## APPLY WHAT YOU READ
**a.** Do the following statements agree with the forum thread below? For each, answer yes or no and quote the words that decide it. (i) The partner signed a 50-50 cost share agreement on the day he moved in. (ii) The poster used shared money to pay for capital improvements on the home. (iii) One poster regrets that the relationship with ex-dh2b ended.
**b.** In the forum thread below, which book did the poster read before taking the appropriate CYA actions?
**c.** Return the part of the forum thread below word for word, starting with "Of course, it" and going on through "shall insist such.".

## DOCUMENT SEGMENT
══════
Of course, it is human nature to think that the good that comes to us is from our own efforts and the no so good that comes to us is bad luck. My point is that at one time I was the smug one, but all the "work" in the world can't change some things beyond our control. I'm wiser now for it.

Define "long term".
 
But I can't be so sanguine about it though when it involves people I care about and behavior that is uncaring and seems to make no sense at all, even though I know it must.
A spiritually enlightened post. I personally tend to be more a student of T. Soprano than of G. Bhudda. :)

Ha
 
Or maybe better yet, a contract that sets out the financial terms so you don't have a court decide for you in the future. I know a number of people who have contracts with their live in SOs to address things like division of property if they split.

If the occasion arises, I shall insist such.
 
I know a number of people who have contracts with their live-in SOs to address things like division of property if they split.

Would that be sort of like a pre-nup for live-togethers? Sounds like a great idea!
 
Still, I do very much envy those posters in the long-term relationships, who have no experience of ending a long-term relationship. Boy, do I wish I was still in that club.
I'm actually glad my relationship with ex-dh2b is over. A good lesson learned.

He signed a 50-50 cost share agreement* the day he moved in. I wrote it. :whistle:

I came out smelling like a rose because I kept my finances separate, I paid for every capital improvement on MY home with MY money (thank you Mr. Trust Attorney for that sage advice :D), and never co-mingled financial assets. Heeheeheee :cool:

* I read NOLO's book for unmarried couples living together and did the appropriate CYA actions as a result.
══════
## RECORDED DATA
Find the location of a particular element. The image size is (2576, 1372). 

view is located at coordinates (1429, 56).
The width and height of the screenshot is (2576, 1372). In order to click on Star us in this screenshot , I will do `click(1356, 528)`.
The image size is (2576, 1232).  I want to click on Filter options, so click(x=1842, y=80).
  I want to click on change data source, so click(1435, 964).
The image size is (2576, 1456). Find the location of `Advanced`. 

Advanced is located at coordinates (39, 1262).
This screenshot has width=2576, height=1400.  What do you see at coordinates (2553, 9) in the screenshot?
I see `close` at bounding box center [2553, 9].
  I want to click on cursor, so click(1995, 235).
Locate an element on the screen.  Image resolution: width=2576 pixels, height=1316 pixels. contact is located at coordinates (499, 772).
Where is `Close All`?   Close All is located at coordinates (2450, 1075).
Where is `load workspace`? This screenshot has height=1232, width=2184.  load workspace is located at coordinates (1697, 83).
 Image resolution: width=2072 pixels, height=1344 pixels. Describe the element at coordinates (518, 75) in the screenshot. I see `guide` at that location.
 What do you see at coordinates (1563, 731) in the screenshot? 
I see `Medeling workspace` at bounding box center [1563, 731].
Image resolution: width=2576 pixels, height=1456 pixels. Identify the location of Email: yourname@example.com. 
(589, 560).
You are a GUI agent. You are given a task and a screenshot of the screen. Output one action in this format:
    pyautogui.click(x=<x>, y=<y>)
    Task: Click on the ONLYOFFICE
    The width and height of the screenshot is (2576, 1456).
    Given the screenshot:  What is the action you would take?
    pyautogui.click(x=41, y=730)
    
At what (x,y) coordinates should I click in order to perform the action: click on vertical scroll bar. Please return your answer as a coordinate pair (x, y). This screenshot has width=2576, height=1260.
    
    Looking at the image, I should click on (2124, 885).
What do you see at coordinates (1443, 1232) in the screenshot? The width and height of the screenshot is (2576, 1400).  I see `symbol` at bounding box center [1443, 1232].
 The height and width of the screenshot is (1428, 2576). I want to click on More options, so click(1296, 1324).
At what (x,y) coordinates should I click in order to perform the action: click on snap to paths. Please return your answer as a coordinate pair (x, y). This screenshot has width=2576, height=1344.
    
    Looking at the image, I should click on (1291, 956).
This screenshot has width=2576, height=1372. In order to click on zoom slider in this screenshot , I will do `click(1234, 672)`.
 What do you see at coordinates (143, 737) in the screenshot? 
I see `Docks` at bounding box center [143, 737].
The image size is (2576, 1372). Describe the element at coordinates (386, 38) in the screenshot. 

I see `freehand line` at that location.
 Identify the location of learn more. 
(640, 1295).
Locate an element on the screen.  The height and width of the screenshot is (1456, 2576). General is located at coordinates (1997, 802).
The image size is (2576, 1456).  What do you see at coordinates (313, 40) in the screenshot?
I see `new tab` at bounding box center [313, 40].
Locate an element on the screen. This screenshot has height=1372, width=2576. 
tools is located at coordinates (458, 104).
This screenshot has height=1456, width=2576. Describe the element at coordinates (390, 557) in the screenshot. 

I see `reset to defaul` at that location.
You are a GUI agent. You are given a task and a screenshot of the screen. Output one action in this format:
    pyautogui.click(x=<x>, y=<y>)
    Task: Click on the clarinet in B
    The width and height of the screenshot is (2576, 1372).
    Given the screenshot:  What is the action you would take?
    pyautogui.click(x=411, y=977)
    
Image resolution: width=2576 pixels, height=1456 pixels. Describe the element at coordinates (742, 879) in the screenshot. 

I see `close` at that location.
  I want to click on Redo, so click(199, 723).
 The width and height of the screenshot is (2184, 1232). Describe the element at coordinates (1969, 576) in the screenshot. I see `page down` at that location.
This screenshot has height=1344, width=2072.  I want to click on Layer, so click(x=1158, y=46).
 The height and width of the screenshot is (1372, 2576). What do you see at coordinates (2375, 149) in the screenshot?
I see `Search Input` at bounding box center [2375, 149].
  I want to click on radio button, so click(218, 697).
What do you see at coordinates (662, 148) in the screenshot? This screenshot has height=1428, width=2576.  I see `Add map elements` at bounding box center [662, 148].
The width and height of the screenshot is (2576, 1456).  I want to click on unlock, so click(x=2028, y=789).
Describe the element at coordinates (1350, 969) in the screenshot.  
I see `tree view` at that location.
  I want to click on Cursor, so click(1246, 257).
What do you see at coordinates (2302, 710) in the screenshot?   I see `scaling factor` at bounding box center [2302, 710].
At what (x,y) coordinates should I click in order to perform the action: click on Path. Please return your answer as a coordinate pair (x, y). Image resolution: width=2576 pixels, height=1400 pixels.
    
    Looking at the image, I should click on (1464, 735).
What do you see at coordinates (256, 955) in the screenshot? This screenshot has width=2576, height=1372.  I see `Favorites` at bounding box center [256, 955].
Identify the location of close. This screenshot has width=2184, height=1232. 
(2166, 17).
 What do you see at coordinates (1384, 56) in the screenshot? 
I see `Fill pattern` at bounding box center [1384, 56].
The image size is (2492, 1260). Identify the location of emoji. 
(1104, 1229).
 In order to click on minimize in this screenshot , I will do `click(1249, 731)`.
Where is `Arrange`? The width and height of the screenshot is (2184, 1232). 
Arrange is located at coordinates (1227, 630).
══════
## ANSWERS TO THE PROBLEMS
**a.**
(i) Yes: "He signed a 50-50 cost share agreement* the day he moved in."
(ii) No: "I paid for every capital improvement on MY home with MY money"
(iii) No: "I'm actually glad my relationship with ex-dh2b is over."

**b.** NOLO's book for unmarried couples living together.

**c.**
Of course, it is human nature to think that the good that comes to us is from our own efforts and the no so good that comes to us is bad luck. My point is that at one time I was the smug one, but all the "work" in the world can't change some things beyond our control. I'm wiser now for it.

Define "long term".
 
But I can't be so sanguine about it though when it involves people I care about and behavior that is uncaring and seems to make no sense at all, even though I know it must.
A spiritually enlightened post. I personally tend to be more a student of T. Soprano than of G. Bhudda. :)

Ha
 
Or maybe better yet, a contract that sets out the financial terms so you don't have a court decide for you in the future. I know a number of people who have contracts with their live in SOs to address things like division of property if they split.

If the occasion arises, I shall insist such.